Impact of folic acid intake during pregnancy on genomic imprinting of IGF2/H19 and 1-carbon metabolism

Abstract

Folic acid is an essential component of 1-carbon metabolism, which generates methyl groups for DNA methylation. Disruption of genomic imprinting leads to biallelic expression which may affect disease susceptibility possibly reflected in high levels of S-adenosyl-homocysteine (SAH) and low levels of S-adenosyl-methionine (SAM). We investigated the association between folic acid supplementation during pregnancy and loss of imprinting (LOI) of IGF2 and H19 genes in placentas and cord blood of 90 mother-child dyads in association with the methylenetetrahydrofolate reductase (MTHFR) genotype. Pyrosequencing was used to evaluate deviation from monoallelic expression among 47 placentas heterozygous for H19 and 37 placentas and cord blood tissues heterozygous for IGF2 and H19 methylation levels of 48 placentas. We detected relaxation of imprinting (ROI) and LOI of H19 in placentas not associated with differences in methylation levels of the H19ICR. Placentas retained monoallelic allele-specific gene expression of IGF2, but 32.4% of cord blood samples displayed LOI of IGF2 and 10.8% showed ROI. High SAH levels were significantly associated with low H19 methylation. An interesting positive association between SAM/SAH ratio and high H19 methylation levels was detected among infants with low B₁₂ levels. Our data suggest profound differences in regulation of imprinting in placenta and cord blood; a lack of correlation of the methylome, transcriptome, and proteome; and a complex regulatory feedback network between free methyl groups and genomic imprinting at birth.-Tserga, A., Binder, A. M., Michels, K. B. Impact of folic acid intake during pregnancy on genomic imprinting of IGF2/H19 and 1-carbon metabolism.

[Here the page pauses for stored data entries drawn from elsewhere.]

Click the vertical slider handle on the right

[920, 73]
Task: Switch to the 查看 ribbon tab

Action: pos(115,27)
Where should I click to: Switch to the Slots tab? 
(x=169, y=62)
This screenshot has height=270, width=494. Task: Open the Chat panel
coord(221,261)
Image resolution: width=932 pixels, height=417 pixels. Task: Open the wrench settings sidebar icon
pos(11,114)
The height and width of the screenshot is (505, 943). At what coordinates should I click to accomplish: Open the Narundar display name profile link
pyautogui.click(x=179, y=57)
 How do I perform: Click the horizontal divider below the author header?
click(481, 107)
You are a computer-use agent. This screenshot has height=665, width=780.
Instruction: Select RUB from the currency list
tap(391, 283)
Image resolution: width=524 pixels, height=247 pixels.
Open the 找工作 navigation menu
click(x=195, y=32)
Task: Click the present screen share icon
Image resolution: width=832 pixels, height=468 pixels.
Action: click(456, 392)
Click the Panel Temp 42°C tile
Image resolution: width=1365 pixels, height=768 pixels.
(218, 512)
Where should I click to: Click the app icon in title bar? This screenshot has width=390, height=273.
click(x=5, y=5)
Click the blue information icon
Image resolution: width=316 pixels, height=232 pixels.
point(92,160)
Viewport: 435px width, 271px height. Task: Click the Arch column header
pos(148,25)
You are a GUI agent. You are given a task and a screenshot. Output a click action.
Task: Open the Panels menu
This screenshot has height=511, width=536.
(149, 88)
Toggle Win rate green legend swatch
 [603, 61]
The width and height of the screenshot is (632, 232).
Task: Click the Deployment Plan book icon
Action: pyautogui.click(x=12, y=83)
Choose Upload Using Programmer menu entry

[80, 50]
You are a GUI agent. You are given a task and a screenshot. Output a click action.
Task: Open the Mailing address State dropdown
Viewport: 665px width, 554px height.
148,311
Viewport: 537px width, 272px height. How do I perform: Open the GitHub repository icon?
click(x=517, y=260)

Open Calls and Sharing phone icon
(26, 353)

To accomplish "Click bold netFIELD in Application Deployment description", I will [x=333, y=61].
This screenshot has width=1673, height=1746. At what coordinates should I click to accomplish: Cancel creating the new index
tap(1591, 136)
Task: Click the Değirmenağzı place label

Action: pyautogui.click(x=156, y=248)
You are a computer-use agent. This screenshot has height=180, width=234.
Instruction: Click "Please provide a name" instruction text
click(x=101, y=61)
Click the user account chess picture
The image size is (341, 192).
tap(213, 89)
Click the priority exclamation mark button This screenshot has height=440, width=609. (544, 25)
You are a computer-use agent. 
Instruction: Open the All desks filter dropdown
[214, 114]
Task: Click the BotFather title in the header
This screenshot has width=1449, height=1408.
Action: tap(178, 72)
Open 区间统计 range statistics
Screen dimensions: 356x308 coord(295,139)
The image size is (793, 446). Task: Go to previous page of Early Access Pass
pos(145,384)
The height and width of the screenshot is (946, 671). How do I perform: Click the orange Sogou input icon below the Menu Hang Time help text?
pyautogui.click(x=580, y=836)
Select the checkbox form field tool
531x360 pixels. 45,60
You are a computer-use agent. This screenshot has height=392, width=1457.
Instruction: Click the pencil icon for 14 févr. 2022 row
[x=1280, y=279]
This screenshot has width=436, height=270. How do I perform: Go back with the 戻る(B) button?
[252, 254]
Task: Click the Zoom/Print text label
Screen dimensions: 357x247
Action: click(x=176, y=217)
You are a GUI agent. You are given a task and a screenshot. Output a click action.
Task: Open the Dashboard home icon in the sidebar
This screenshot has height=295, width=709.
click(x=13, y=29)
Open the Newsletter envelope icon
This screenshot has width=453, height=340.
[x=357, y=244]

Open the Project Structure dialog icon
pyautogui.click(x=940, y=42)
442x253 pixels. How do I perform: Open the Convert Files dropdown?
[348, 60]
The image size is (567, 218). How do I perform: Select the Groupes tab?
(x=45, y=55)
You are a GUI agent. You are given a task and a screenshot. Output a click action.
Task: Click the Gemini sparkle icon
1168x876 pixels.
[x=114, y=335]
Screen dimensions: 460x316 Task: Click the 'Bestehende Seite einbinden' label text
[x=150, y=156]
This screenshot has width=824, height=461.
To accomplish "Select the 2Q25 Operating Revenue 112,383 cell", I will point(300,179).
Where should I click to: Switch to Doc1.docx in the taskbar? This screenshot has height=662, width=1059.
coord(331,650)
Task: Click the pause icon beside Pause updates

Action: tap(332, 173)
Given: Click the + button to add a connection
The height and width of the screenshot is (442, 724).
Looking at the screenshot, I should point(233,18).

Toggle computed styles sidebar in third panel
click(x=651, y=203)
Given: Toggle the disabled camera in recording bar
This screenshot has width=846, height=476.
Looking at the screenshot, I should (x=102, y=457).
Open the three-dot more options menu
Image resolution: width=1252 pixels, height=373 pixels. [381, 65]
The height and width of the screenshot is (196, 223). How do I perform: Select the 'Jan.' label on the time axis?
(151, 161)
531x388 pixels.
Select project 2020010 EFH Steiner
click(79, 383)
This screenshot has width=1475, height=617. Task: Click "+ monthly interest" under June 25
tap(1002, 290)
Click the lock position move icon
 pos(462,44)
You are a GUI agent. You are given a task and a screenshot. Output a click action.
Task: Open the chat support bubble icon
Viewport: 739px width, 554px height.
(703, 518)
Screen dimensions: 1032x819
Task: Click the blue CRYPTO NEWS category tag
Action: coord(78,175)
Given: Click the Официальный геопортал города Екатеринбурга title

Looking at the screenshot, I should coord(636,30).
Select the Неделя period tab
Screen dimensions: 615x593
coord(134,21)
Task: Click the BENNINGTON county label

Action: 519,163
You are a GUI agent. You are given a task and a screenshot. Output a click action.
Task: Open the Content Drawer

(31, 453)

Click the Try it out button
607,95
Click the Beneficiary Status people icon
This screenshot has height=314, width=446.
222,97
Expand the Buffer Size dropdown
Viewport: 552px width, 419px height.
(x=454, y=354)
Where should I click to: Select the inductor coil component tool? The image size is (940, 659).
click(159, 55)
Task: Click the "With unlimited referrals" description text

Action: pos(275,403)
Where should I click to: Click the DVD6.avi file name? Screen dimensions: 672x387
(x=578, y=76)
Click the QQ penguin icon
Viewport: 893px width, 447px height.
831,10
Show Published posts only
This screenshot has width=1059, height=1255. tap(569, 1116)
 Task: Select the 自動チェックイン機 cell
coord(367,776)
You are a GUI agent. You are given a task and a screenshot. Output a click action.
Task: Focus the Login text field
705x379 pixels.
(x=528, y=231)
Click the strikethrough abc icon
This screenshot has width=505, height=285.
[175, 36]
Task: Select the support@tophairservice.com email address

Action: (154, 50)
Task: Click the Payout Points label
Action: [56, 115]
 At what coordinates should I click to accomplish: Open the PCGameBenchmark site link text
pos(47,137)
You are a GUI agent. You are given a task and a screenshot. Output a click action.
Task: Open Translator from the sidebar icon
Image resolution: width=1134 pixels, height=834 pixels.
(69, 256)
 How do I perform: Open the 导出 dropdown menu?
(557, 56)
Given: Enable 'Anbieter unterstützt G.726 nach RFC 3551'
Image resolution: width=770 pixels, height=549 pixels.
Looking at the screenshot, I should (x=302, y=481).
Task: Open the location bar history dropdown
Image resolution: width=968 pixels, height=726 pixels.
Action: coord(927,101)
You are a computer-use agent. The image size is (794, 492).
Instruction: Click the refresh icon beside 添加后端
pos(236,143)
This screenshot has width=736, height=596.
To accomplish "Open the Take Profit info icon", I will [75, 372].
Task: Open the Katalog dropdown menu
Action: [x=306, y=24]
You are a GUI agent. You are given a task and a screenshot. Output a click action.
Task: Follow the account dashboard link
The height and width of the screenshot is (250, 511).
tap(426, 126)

Keywords: DNA methylation; MTHFR; epigenetics; folate; placenta.

Figure 1.

RBC folate levels in cord blood of infants whose mothers reported taking folic acid supplements before pregnancy (yes) and those who did not (no), stratified by MTHFR genotype. Restricted to mothers who reported taking folic acid during pregnancy.

Figure 2.

Pairwise Pearson (A) and partial (B) correlations between each biomarker, and among individuals with high (C) and low (D) B₁₂ (dichotomized at median 696 pg/ml). Width of line corresponds to the strength of the correlation (wider, stronger correlation); blue, positive correlation; red, negative correlation; solid line, significant correlation adjusting for multiple testing (Bonferroni); dotted line, not significant, after adjusting for multiple testing. Estimated correlations significant at P < 0.05 included in Supplemental Table 1.

Figure 3.

Spearman (ρ) and Pearson (R) correlations between 1-carbon metabolism biomarkers and H19 (A) and IGF2 (B) imprinting status. *P < 0.05.

Figure 4.

A) DNA methylation and imprinting status of H19 in placental tissue of mothers who took folic acid supplements before pregnancy (yes) and those who did not (no), stratified by MTHFR genotype. Restricted to mothers who took folic acid during pregnancy. B) Imprinting status of IGF2 and IGF2 protein level in cord blood of infants whose mothers took folic acid supplements before pregnancy (yes) and those who did not (no), stratified by MTHFR genotype. Restricted to mothers who took folic acid during pregnancy.